▸ PROMPT: Please update the lines starting at the one that contains "The width and height of the screenshot is (612, 525)." and ending at the one that contains "(x=323, y=43)", replacing "dropdown" with "menu" and leaving everything else unchanged.

───── DATA FOR THIS TASK ─────

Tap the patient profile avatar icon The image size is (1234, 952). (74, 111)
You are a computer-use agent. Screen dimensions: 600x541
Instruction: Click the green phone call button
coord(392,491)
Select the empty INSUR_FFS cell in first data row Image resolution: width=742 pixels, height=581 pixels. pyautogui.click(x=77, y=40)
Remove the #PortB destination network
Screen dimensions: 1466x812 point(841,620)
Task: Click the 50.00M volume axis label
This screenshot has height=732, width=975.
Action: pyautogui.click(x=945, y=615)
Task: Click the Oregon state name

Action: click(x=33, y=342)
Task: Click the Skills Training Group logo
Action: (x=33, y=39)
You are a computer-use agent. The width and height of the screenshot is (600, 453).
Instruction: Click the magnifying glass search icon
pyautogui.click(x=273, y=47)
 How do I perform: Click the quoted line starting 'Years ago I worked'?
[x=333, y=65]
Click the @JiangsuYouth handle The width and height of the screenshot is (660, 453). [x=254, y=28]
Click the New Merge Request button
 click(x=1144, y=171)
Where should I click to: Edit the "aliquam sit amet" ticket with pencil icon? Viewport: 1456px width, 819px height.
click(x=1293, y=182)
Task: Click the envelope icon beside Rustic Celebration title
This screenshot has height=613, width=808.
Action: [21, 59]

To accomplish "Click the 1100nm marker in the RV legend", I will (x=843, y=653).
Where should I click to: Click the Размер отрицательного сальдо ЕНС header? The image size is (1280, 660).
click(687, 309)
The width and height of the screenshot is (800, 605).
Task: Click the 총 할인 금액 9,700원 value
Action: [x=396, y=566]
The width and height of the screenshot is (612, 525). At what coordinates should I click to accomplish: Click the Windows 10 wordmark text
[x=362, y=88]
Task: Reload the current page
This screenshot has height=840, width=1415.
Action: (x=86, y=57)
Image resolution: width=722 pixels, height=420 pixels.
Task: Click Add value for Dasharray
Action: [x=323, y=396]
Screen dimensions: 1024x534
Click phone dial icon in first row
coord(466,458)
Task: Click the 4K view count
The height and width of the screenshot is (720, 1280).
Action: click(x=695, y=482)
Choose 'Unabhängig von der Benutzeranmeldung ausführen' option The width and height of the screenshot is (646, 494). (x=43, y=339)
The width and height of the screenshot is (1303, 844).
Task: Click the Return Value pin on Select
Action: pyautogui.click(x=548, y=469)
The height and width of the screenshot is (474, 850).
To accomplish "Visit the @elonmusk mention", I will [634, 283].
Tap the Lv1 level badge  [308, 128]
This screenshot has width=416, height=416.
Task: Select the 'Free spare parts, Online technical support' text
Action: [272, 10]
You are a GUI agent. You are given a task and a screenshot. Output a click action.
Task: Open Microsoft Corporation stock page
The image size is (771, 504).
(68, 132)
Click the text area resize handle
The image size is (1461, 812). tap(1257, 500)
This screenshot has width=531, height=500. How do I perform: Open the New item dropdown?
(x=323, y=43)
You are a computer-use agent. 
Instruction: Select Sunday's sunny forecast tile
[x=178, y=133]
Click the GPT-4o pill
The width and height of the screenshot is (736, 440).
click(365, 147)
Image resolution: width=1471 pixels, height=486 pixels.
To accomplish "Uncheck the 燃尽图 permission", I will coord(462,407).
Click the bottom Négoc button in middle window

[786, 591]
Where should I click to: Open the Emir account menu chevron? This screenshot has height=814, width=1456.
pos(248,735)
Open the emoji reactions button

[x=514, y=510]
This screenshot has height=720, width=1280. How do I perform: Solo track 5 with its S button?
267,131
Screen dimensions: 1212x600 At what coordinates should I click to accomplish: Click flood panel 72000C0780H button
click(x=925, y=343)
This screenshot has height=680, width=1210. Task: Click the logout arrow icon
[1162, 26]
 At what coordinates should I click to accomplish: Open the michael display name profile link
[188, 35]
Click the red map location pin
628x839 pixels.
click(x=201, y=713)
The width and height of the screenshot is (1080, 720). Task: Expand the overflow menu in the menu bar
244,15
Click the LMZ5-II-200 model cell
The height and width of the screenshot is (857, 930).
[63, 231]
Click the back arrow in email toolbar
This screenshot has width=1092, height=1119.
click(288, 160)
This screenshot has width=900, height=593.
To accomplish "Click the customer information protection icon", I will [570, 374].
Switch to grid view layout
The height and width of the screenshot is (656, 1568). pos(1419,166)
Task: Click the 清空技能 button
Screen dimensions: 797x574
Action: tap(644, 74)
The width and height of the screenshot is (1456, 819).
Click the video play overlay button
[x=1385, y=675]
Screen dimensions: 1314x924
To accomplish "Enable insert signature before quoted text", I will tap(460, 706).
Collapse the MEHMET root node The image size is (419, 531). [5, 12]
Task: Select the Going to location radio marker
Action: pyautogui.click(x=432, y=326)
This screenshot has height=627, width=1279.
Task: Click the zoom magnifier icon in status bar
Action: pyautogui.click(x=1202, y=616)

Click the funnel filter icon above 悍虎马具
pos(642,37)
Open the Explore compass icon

─────

▸ REPLY:
The width and height of the screenshot is (612, 525). At what coordinates should I click to accomplish: Click the Windows 10 wordmark text
[x=362, y=88]
Task: Reload the current page
This screenshot has height=840, width=1415.
Action: (x=86, y=57)
Image resolution: width=722 pixels, height=420 pixels.
Task: Click Add value for Dasharray
Action: [x=323, y=396]
Screen dimensions: 1024x534
Click phone dial icon in first row
coord(466,458)
Task: Click the 4K view count
The height and width of the screenshot is (720, 1280).
Action: click(x=695, y=482)
Choose 'Unabhängig von der Benutzeranmeldung ausführen' option The width and height of the screenshot is (646, 494). (x=43, y=339)
The width and height of the screenshot is (1303, 844).
Task: Click the Return Value pin on Select
Action: pyautogui.click(x=548, y=469)
The height and width of the screenshot is (474, 850).
To accomplish "Visit the @elonmusk mention", I will [634, 283].
Tap the Lv1 level badge  [308, 128]
This screenshot has width=416, height=416.
Task: Select the 'Free spare parts, Online technical support' text
Action: [272, 10]
You are a GUI agent. You are given a task and a screenshot. Output a click action.
Task: Open Microsoft Corporation stock page
The image size is (771, 504).
(68, 132)
Click the text area resize handle
The image size is (1461, 812). tap(1257, 500)
This screenshot has width=531, height=500. How do I perform: Open the New item menu?
(x=323, y=43)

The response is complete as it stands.